Les grandes inventions de Sébatien Erard marqueront de façon définitive la facture du piano et de la harpe. C’est tout d’abord la harpe qui est l’objet de toutes ses attentions : le double mouvement, qui révolutionne l’instrument, sera mis au point vers 1810, après plusieurs années de recherche. (…)
En réalité Sébastien pense en parallèle au piano : il dépose en 1808 le brevet fondamental pour les agrafes, et depuis au moins 1796 réfléchit au problème des notes redoublées : il rédige à cette date un mémoire concernant une mécanique de piano forme clavecin utilisant un « faux appui », qui permet au pilote de reprendre sa position avant que la touche ne soit complètement remontée.
Ces recherches aboutissent en 1805 au dépôt d’un brevet pour la mécanique à étrier, d’une belle ingéniosité, dont subsistent quelques exemples (musées de Bruxelles et Paris).
C’est une première étape conduisant à ce qui sera la solution définitive aux problèmes de répétition de notes : la mécanique à double échappement, brevetée en 1821, invention géniale qui est encore employée aujourd’hui à très peu de choses près dans le piano de concert du XXI° siècle….
Le double échappement, inventé par Sébastien à la fin de sa vie, sera en fait breveté par Pierre, digne successeur de son père, à Londres (désormais l’usine de Londres va aussi construire des pianos, et se spécialise dans la production du nouveau piano à queue). Sébastien, échaudé par « les angoisses, difficultés et déceptions » rencontrées lors de l’introduction de la harpe à double mouvement, ne se sent sans doute pas la force de mener à bien le combat commercial qui s’annonce.

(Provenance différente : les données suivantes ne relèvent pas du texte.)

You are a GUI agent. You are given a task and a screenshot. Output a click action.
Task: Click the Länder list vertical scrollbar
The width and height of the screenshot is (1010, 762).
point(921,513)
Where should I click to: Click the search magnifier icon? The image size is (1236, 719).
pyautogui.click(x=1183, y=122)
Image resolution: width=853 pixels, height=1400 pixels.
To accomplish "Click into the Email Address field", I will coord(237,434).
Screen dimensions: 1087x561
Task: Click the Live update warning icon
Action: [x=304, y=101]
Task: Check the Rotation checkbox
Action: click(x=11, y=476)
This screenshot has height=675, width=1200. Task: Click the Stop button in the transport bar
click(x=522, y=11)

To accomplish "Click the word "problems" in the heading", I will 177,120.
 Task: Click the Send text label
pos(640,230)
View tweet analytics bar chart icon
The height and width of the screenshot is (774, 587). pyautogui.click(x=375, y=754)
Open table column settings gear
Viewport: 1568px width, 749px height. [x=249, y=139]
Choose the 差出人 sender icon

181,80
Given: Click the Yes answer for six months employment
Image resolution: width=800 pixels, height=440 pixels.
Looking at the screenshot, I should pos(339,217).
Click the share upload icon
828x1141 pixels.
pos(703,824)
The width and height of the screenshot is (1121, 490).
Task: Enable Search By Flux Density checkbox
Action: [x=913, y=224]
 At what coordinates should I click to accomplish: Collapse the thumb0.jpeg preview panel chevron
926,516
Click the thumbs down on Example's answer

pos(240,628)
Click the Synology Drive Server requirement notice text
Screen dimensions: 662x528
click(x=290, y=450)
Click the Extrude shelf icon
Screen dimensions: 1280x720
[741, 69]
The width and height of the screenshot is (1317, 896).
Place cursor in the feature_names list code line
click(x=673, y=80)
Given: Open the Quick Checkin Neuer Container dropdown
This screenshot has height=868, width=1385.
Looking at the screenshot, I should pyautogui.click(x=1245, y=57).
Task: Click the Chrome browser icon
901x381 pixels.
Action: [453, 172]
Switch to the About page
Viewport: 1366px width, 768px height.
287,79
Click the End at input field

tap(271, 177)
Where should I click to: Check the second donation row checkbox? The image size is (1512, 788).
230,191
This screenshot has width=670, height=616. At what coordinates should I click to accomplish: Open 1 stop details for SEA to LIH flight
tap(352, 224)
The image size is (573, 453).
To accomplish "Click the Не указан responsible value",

Il ne faut pas en effet imaginer que la trouvaille géniale de Sébastien Erard est adoptée du jour au lendemain : si Liszt s’en fait très vite le prosélyte, il est frappant de constater que jusqu’à la fin des années 1820, Erard continue à fabriquer en parallèle mécaniques nouvelles et anciennes. En 1834, lorsque Pierre Erard demande un renouvellement de son brevet anglais, il estime que ses pianos « sont très peu connus du grand public », et victimes « de fausses notions, résultant de rapports défavorables », quant à leur solidité en particulier.
C’est donc après la mort de Sébastien (1831) que toutes ses invention arrivent à maturité sur le plan commercial : c’est Pierre Erard qui en récolte les fruits. A la mort de ce dernier (1855), Erard est devenue la plus grande marque de pianos du monde, régnant sans partage sur la scène des concerts.
Bien qu’il n’ait pas vécu cette période faste, Sébastien a tout de même connu de son vivant un succès mérité : parti de rien, il finit sa vie Chevalier de la Légion d’Honneur (1827), et vit dans un château rempli d’œuvres d’art exceptionnelles (…)
Entre la mort de Sébastien et celle de Pierre, peu d’inventions majeures (seul brevet important, la barre d’harmonie pour les aigus en 1838), mais nombre d’améliorations qui vont dans le sens d’une plus grande solidité : semelle d’accroche en métal, sommier plus résistant, manches de marteau en une pièce remplaçant les manches en « échelle », très beaux mais un peu délicats, des premiers modèles.
Le résultat final, l’instrument de concert des années 1850, sera tellement abouti, que la firme d’Erard continuera sa fabrication jusque dans les années 1920, se contentant de renforcer ses éléments (…), d’améliorer la finition (barres du cadre), et d’adapter l’instrument quelque peu aux sonorités plus modernes (modification des tailles de marteaux, des épaisseurs de table, et des plans de cordes).